Janowicz spent years advocating for funding to build the research basin, Pomeroy said. In 1992 the federal money was secured.
“The initial vision was a place to test and develop hydrological models for the North and to verify their operation before they were deployed for operational purposes in the territory,” Pomeroy said.
“Then it became so much more. In 25 years we have an incredible climate change monitoring observatory as well because we’ve been able to observe the changes to climate and hydrology that have occurred since the early 90s.”
The site has been used for studies on ground water, trees and ecology to name a few. Even NASA is using it as part of its Arctic Boreal Vulnerability Experiment.
Science done there helps design design culverts, roads and dams in the territory.

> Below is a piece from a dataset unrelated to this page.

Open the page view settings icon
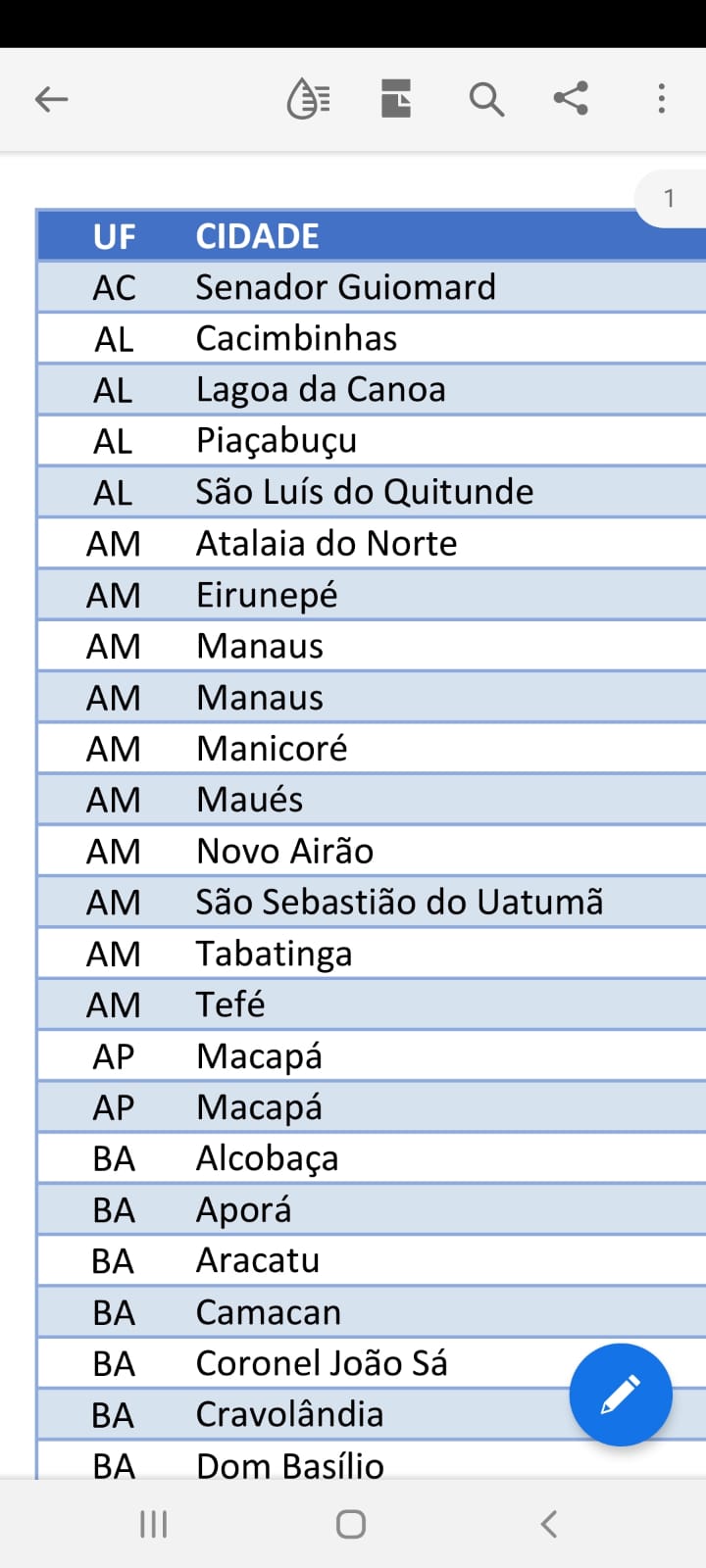706x1568 pixels. [x=396, y=99]
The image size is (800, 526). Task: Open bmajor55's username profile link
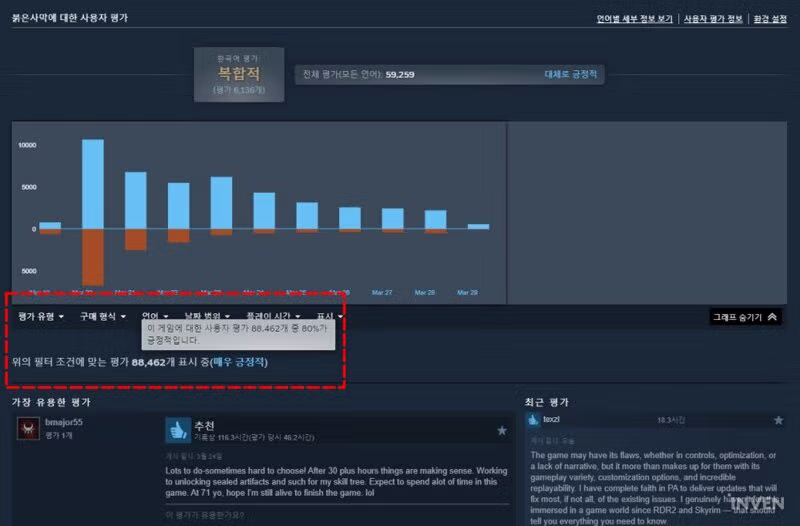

The research centre was honoured last year in the Yukon legislative assembly to mark its 25th anniversary.
Pomeroy, who eventually moved out of the country, said Janowicz always kept the research basin as a priority. He even lived in the nearby Wolf Creek subdivision.
“He was so hospitable. There are literally hundreds of researchers that have come to that watershed over the time from every inhabited continent and they’d always get a warm welcoming,” Pomeroy said.
“Rick would pick them up at the airport, take them out for supper at his house.”
Janowicz was also responsible for saving a fellow researcher from an ATV crash.
In May 1995 hydrologist Ming-ko Woo rolled his ATV and was pinned under the vehicle when it caught fire.
“Rick and two other colleagues pulled me from under the burning machine and spared me the fiery death,” Woo said in an email, adding that he is “forever grateful” to those who saved his life.
Pomeroy said Janowicz “absolutely didn’t flinch for that sort of thing.”
His colleagues said Janowicz still got excited when flood season approached and it was time for flood forecasting.
Each spring he could be found in a plane over Dawson City and Old Crow keeping a watchful eye on the water.
Even as he was nearing retirement, Janowicz still found river breakup an “exciting and powerful phenomenon” Jirousek said.
He had an excellent record of predicting when rivers would flood, she said.
“He would call it a mix of science and art. There was a lot of art — kicking the snow, smelling what it smelled like,” she said.
“It wasn’t just ‘here’s how the water levels are coming up.’ There was art and gut instinct and knowing when he thought the rivers would break up.”
She said the department learned a lot from him.
“I think he was a great inspiration for all of us in terms of the passion that he had for what he did … It was truly cutting edge work that he did and he do so in a very collaborative and professional way.”
A celebration of life for Janowicz is scheduled for June 21.